The Pinacoteca do Estado de São Paulo has been quietly building one of the strongest collections of Brazilian Constructivism in existence, with Sergio Camargo's textured white reliefs among the objects that define the collection's ambition. In Venezuela, the Fundación Museos Nacionales holds extraordinary works by figures like Elsa Gramcko and Gerd Leufert, artists whose international profiles lag significantly behind the quality of the work, which for the attentive collector represents exactly the kind of asymmetry worth paying attention to. The critical conversation has become genuinely exciting in ways it has not been for some time. The scholar Jacqueline Barnitz, whose writing on Latin American modernism provided an essential foundation, has been joined by a younger generation of critics publishing in Artforum, Frieze, and OSSO who are making connections across national traditions with increasing fluency.

Jean Hélion — Abstraction

Jean Hélion

Abstraction, 1939

The question of how to think about Naum Gabo's spatial constructions alongside the work of Edgar Negret, the Colombian sculptor whose painted aluminum structures occupy such a distinctive formal position, is exactly the kind of cross cultural comparison that feels productive right now rather than forced. Both artists were working through similar problems about how sculpture could become transparent, could make space itself into material, and the comparison illuminates each of them. Sonia Delaunay occupies a position in the current conversation that would have surprised an earlier generation of critics. Her work, long credited primarily in relation to her husband Robert, is now understood as a formal contribution of the first order, and the textile work in particular has benefited from the broader revaluation of craft within fine art that has accelerated over the past ten years.

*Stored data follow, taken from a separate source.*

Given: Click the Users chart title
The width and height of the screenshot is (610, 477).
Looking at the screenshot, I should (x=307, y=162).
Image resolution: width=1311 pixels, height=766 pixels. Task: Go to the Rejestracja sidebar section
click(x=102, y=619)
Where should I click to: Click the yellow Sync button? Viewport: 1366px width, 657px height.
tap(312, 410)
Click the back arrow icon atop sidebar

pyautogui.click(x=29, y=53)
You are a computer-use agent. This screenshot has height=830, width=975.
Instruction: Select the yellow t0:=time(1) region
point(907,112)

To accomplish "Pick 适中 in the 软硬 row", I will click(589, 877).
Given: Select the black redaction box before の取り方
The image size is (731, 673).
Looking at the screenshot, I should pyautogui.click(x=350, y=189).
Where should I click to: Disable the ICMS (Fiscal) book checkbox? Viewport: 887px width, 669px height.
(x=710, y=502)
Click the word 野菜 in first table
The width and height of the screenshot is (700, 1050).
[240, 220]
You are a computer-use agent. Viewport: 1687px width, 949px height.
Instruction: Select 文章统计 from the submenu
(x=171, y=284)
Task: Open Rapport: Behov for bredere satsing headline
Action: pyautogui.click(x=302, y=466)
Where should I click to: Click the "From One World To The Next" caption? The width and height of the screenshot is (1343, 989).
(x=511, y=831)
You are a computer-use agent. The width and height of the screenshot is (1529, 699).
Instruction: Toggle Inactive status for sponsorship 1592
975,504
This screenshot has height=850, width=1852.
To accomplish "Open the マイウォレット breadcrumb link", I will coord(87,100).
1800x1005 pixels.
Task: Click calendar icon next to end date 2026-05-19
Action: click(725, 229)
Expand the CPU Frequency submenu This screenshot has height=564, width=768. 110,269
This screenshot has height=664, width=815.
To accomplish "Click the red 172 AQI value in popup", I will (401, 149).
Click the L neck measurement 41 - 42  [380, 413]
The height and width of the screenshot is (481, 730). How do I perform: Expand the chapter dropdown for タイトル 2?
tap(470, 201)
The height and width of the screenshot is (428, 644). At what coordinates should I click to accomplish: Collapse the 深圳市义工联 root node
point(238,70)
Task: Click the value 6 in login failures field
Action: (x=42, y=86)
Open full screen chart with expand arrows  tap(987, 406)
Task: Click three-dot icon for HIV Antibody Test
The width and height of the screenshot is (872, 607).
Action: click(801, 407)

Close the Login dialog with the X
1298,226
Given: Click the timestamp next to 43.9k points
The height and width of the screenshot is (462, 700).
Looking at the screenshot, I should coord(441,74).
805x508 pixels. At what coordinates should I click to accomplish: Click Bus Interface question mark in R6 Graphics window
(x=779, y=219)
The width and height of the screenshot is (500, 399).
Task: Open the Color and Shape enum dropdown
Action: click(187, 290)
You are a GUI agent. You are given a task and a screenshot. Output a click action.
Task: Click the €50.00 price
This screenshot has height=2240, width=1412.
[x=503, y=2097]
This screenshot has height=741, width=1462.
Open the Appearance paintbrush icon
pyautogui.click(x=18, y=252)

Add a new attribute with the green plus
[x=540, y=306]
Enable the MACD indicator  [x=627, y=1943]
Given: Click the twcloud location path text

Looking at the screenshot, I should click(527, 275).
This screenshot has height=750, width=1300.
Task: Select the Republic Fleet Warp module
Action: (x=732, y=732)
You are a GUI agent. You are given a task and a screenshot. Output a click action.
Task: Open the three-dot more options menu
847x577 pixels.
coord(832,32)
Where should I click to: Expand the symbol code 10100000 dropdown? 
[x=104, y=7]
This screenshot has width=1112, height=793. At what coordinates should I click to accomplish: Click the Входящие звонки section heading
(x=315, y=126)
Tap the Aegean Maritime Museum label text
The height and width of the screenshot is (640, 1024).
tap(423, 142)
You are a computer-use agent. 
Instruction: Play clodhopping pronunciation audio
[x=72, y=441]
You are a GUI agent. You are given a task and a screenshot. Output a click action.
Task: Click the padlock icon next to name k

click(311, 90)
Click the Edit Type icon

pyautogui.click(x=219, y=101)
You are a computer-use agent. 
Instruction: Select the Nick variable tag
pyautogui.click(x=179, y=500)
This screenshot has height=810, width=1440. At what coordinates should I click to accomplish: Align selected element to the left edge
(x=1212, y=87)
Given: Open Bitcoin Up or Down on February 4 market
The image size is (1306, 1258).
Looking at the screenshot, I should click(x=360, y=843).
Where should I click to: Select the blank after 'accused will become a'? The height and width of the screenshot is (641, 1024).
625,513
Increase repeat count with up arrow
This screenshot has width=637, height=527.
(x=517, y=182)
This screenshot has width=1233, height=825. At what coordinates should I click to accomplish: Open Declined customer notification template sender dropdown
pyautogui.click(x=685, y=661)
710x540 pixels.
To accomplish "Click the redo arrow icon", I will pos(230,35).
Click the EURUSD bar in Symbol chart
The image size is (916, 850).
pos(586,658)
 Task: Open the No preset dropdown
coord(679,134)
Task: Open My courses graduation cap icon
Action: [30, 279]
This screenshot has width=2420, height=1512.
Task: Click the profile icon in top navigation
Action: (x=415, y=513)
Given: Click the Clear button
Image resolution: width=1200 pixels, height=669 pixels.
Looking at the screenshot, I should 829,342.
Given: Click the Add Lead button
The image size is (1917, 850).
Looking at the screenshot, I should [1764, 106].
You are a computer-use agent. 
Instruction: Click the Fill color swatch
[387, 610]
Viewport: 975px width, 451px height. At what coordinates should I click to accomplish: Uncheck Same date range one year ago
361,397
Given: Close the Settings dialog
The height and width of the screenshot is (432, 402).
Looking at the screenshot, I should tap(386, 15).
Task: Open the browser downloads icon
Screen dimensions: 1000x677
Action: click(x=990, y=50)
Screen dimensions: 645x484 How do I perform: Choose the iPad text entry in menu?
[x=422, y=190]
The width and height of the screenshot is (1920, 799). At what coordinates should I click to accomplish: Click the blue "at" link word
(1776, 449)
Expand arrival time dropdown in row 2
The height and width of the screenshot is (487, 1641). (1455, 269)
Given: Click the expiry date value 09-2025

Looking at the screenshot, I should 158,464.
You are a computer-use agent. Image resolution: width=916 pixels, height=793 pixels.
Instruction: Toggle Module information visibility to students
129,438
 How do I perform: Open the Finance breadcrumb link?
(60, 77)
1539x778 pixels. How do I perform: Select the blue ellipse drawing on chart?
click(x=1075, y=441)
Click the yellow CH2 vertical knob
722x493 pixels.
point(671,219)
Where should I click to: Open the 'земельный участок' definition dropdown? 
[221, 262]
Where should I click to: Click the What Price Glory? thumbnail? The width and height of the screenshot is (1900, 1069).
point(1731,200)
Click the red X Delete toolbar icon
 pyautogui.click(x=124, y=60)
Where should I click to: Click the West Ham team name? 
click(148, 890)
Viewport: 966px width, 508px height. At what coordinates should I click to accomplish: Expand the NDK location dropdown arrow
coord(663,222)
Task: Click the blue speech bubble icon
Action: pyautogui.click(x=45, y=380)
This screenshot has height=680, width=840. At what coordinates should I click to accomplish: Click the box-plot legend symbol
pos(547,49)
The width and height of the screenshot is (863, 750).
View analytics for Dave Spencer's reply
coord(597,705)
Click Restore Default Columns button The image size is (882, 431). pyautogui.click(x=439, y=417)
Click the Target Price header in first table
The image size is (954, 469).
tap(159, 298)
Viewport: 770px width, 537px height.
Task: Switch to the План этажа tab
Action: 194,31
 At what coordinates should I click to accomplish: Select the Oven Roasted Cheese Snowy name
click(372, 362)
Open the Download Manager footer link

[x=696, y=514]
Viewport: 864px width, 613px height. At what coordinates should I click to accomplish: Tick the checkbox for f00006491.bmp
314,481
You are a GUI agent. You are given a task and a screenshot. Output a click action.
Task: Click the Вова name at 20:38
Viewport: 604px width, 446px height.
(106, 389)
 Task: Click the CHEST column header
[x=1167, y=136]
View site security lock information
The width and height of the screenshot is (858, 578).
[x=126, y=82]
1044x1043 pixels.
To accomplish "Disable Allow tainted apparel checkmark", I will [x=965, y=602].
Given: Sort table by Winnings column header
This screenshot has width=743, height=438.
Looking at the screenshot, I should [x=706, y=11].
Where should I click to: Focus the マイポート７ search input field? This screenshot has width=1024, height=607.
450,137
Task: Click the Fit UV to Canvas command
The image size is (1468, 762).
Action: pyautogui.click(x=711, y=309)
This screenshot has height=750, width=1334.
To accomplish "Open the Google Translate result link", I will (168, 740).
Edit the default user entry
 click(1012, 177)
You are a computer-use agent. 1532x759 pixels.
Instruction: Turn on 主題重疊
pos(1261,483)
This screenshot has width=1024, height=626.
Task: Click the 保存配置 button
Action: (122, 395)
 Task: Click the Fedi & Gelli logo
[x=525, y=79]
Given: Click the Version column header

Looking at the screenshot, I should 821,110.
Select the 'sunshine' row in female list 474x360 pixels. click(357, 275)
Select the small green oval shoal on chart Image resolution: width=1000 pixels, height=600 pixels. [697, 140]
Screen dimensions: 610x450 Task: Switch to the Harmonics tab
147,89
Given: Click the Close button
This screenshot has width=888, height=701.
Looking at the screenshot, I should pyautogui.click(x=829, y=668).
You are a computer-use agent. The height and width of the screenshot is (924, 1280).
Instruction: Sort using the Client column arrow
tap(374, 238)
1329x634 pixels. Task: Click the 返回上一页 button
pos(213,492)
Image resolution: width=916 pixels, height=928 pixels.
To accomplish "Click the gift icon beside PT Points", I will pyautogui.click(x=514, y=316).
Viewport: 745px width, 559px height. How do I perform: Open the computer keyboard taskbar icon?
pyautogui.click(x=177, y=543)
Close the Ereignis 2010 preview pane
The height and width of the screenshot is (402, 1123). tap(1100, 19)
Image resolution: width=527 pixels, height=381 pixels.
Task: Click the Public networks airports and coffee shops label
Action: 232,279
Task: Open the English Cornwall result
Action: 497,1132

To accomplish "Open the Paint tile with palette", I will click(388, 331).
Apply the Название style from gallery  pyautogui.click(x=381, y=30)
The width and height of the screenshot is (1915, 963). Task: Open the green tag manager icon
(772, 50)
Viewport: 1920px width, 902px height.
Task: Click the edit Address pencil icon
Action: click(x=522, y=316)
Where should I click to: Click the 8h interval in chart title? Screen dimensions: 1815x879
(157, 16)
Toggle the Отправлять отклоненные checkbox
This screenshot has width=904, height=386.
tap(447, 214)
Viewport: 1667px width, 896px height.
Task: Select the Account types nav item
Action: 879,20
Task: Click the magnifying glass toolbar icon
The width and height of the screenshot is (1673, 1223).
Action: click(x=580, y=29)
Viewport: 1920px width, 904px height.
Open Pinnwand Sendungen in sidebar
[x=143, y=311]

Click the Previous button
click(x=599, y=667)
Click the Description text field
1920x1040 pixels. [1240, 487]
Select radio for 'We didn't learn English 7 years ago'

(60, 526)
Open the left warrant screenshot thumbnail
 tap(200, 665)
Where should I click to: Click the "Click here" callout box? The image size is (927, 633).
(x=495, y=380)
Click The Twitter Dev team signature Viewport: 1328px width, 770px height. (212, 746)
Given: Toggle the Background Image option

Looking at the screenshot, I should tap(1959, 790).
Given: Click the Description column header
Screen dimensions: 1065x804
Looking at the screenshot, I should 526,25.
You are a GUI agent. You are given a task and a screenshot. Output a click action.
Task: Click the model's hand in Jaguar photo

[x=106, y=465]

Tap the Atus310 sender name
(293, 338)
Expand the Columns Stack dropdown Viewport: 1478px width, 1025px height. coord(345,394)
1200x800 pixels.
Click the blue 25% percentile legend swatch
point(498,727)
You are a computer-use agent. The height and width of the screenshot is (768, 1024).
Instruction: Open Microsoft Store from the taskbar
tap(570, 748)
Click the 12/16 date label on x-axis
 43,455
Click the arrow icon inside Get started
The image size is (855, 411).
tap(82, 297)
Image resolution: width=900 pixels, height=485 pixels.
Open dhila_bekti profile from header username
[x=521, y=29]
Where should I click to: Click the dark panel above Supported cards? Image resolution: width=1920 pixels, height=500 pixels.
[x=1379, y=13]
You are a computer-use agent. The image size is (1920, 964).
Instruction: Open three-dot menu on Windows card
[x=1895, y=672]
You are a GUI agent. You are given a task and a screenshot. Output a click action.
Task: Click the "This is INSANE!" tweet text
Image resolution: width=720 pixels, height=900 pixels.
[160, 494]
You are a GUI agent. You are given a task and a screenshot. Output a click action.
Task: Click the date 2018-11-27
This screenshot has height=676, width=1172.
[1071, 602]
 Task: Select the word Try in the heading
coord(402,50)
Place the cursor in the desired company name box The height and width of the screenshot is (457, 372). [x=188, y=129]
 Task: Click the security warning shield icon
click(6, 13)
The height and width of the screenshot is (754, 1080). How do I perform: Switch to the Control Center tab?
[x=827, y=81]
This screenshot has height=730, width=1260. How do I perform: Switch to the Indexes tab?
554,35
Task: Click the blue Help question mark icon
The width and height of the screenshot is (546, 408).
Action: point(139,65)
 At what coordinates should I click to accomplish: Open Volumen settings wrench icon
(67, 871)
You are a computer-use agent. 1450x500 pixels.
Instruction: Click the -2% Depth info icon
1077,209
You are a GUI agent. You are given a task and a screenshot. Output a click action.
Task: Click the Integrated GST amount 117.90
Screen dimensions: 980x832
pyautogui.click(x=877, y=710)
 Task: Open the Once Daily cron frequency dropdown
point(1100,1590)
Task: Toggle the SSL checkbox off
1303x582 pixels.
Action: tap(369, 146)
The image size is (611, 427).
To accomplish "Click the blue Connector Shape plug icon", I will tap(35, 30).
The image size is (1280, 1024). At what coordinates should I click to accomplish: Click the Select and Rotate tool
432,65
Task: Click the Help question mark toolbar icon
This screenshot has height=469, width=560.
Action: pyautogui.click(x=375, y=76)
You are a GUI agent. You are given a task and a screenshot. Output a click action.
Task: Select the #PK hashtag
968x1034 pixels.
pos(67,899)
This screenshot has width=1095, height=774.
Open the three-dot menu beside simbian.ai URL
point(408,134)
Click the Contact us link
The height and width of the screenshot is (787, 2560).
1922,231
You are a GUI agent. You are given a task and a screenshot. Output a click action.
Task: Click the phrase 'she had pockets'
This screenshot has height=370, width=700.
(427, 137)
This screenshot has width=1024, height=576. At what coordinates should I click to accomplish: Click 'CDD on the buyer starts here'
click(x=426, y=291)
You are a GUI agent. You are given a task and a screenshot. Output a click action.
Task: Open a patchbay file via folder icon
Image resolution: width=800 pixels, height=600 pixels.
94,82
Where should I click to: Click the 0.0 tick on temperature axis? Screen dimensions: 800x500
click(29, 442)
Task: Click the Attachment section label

Anni Albers has been the most visible beneficiary of this shift, with her weavings now commanding prices that rival painting at the major houses, but Delaunay's simultaneous fabrics and her paintings on The Collection deserve the same scrutiny. Where does the energy feel most alive? The answer, perhaps counterintuitively, is at the edges of the movement rather than its celebrated center. The Cuban Concrete artists, figures like Sandú Darié whose work bridged the geometric and the playful in ways that feel remarkably contemporary, are attracting the kind of serious scholarship that precedes major market movement.

George Rickey — Etoile X

George Rickey

Etoile X, 1984

George Rickey's kinetic sculptures, whose slowly turning blades of stainless steel respond to actual air currents, feel newly relevant to a generation thinking about duration, environment, and the artwork as a system rather than an object. Max Bill, whose rationalist Swiss Concrete practice provides the most rigorous philosophical framework in the field, remains curiously underpriced relative to the depth of his influence. The market has a way of correcting these things, and when it does, those who paid attention to the critical conversation will have been well positioned.